Copy out every one of the entries below word for word, keeping each line unchanged.
[Data rows start]
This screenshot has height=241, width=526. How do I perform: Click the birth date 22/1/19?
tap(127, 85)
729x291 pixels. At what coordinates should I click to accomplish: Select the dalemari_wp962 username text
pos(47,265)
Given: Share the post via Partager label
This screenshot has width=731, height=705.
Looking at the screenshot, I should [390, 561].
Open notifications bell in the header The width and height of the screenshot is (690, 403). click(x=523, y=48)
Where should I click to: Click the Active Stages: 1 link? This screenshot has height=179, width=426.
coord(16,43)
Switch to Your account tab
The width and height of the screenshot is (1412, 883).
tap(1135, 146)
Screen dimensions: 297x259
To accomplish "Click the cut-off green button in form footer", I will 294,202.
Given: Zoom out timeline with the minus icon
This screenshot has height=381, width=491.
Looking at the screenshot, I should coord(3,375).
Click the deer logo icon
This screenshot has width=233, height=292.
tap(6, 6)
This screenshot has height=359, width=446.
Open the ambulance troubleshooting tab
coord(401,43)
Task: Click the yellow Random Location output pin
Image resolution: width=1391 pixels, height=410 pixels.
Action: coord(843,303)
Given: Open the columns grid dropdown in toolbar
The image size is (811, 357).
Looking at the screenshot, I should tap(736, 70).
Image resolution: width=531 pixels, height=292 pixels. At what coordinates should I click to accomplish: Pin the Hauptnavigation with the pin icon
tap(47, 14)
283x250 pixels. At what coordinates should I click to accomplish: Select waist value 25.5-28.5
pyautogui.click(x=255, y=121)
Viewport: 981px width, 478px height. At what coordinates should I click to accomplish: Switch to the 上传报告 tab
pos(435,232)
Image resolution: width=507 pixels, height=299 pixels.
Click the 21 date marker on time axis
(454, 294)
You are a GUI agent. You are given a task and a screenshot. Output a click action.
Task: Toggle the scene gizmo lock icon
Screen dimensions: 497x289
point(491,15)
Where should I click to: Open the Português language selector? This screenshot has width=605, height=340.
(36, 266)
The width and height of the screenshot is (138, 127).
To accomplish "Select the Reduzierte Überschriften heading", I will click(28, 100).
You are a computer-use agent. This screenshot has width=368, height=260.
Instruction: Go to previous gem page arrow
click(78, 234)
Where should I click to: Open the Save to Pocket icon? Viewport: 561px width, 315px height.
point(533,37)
[Data rows end]
== Solution for this problem ==
This screenshot has height=241, width=526. How do I perform: Click the birth date 22/1/19?
tap(127, 85)
729x291 pixels. At what coordinates should I click to accomplish: Select the dalemari_wp962 username text
pos(47,265)
Given: Share the post via Partager label
This screenshot has width=731, height=705.
Looking at the screenshot, I should [390, 561].
Open notifications bell in the header The width and height of the screenshot is (690, 403). click(x=523, y=48)
Where should I click to: Click the Active Stages: 1 link? This screenshot has height=179, width=426.
coord(16,43)
Switch to Your account tab
The width and height of the screenshot is (1412, 883).
tap(1135, 146)
Screen dimensions: 297x259
To accomplish "Click the cut-off green button in form footer", I will 294,202.
Given: Zoom out timeline with the minus icon
This screenshot has height=381, width=491.
Looking at the screenshot, I should coord(3,375).
Click the deer logo icon
This screenshot has width=233, height=292.
tap(6, 6)
This screenshot has height=359, width=446.
Open the ambulance troubleshooting tab
coord(401,43)
Task: Click the yellow Random Location output pin
Image resolution: width=1391 pixels, height=410 pixels.
Action: coord(843,303)
Given: Open the columns grid dropdown in toolbar
The image size is (811, 357).
Looking at the screenshot, I should tap(736, 70).
Image resolution: width=531 pixels, height=292 pixels. At what coordinates should I click to accomplish: Pin the Hauptnavigation with the pin icon
tap(47, 14)
283x250 pixels. At what coordinates should I click to accomplish: Select waist value 25.5-28.5
pyautogui.click(x=255, y=121)
Viewport: 981px width, 478px height. At what coordinates should I click to accomplish: Switch to the 上传报告 tab
pos(435,232)
Image resolution: width=507 pixels, height=299 pixels.
Click the 21 date marker on time axis
(454, 294)
You are a GUI agent. You are given a task and a screenshot. Output a click action.
Task: Toggle the scene gizmo lock icon
Screen dimensions: 497x289
point(491,15)
Where should I click to: Open the Português language selector? This screenshot has width=605, height=340.
(36, 266)
The width and height of the screenshot is (138, 127).
To accomplish "Select the Reduzierte Überschriften heading", I will click(28, 100).
You are a computer-use agent. This screenshot has width=368, height=260.
Instruction: Go to previous gem page arrow
click(78, 234)
Where should I click to: Open the Save to Pocket icon? Viewport: 561px width, 315px height.
point(533,37)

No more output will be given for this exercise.